Source: Select Epigrams from The Greek Anthology
Edited with a Revised Text, Translation, and Notes, by J. W. Mackail
London: Longmans, Green, and Co., 1890

(2) Under this head is a group of three distinguished poets and critics:

PHILETAS of Cos, a contemporary of Alexander, and tutor to the children of Ptolemy I. He was chiefly distinguished as an elegiac poet. Theocritus (vii. 39) names him along with Asclepiades as his master in style, and Propertius repeatedly couples him in the same way with Callimachus. If one may judge from the few fragments extant, chiefly in Stobaeus, his poetry was simpler and more dignified than that of the Alexandrian school, of which he may be called the founder. He was also one of the earliest commentators on Homer, the celebrated Zenodotus being his pupil.

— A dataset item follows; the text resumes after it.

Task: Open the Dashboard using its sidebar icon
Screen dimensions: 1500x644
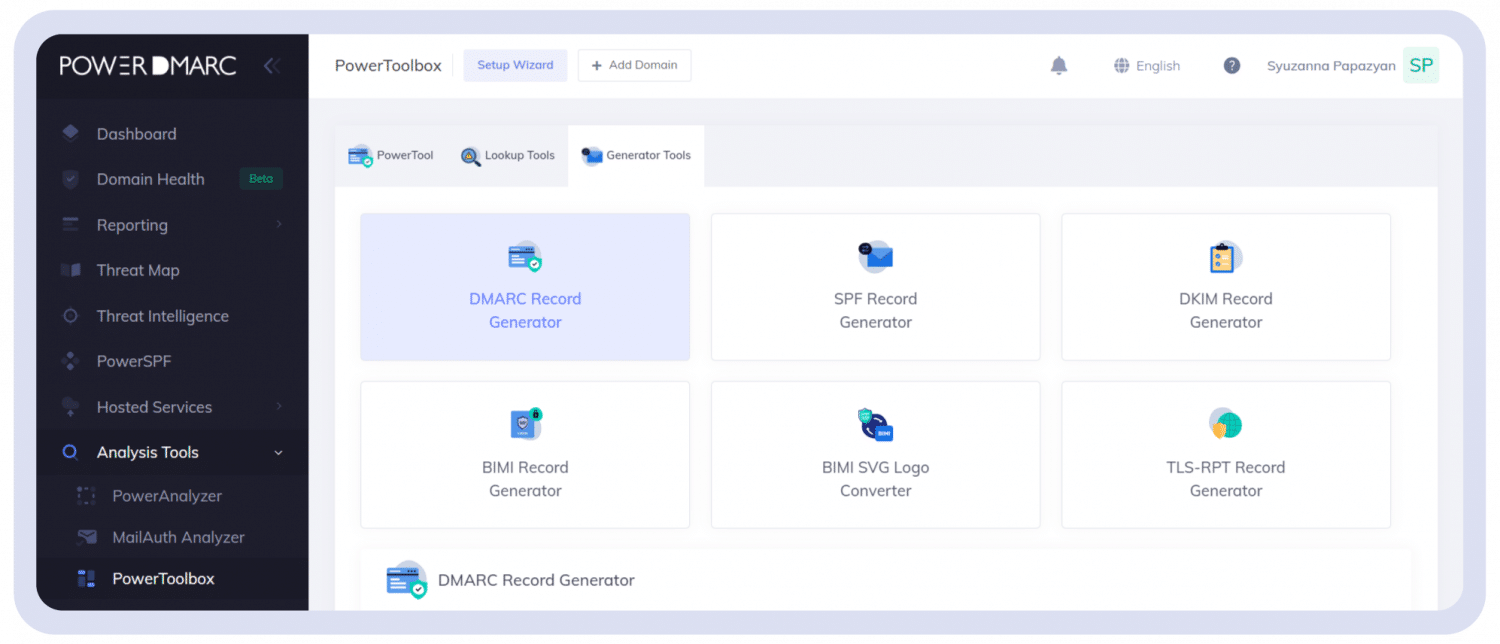Action: 70,133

SIMMIAS of Rhodes, who fl. rather before 300 B.C., and was the author of four books of miscellaneous poems including an epic history of Apollo. "The tall wild-pear of Simmias" is in the "Garland" of Meleager, l. 30. Two of the seven epigrams under his name in the Palatine Anthology are headed "Simmias of Thebes." This would be the disciple of Socrates, best known as one of the interlocutors in the "Phaedo". But these epigrams are undoubtedly of the Alexandrian type, and quite in the same style as the rest; and the title is probably a mistake. Simmias is also the reputed author of several of the {griphoi} or pattern-poems at the end of the Palatine MS.

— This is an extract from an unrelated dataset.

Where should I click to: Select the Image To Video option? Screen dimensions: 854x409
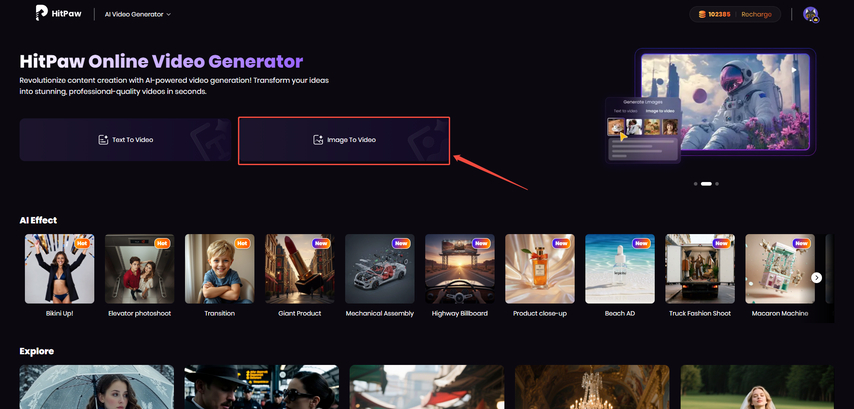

ASCLEPIADES, son of Sicelides of Samos, who flourished B.C. 290, one of the most brilliant authors of the period. Theocritus (l.c. supra) couples him with Philetas as a model of excellence in poetry. This passage fixes his date towards the end of the reign of Ptolemy I., to whose wife Berenice and daughter Cleopatra there are references in his epigrams. There are forty-three epigrams of his in the Anthology; nearly all of them amatory, with much wider range and finer feeling that most of the erotic epigrams, and all with the firm clear touch of the best period. There are also one or two fine epitaphs. The reference in the "Garland" of Meleager, l. 46, to "the wind-flower of the son of Sicelides" is another of Meleager's exquisite criticisms.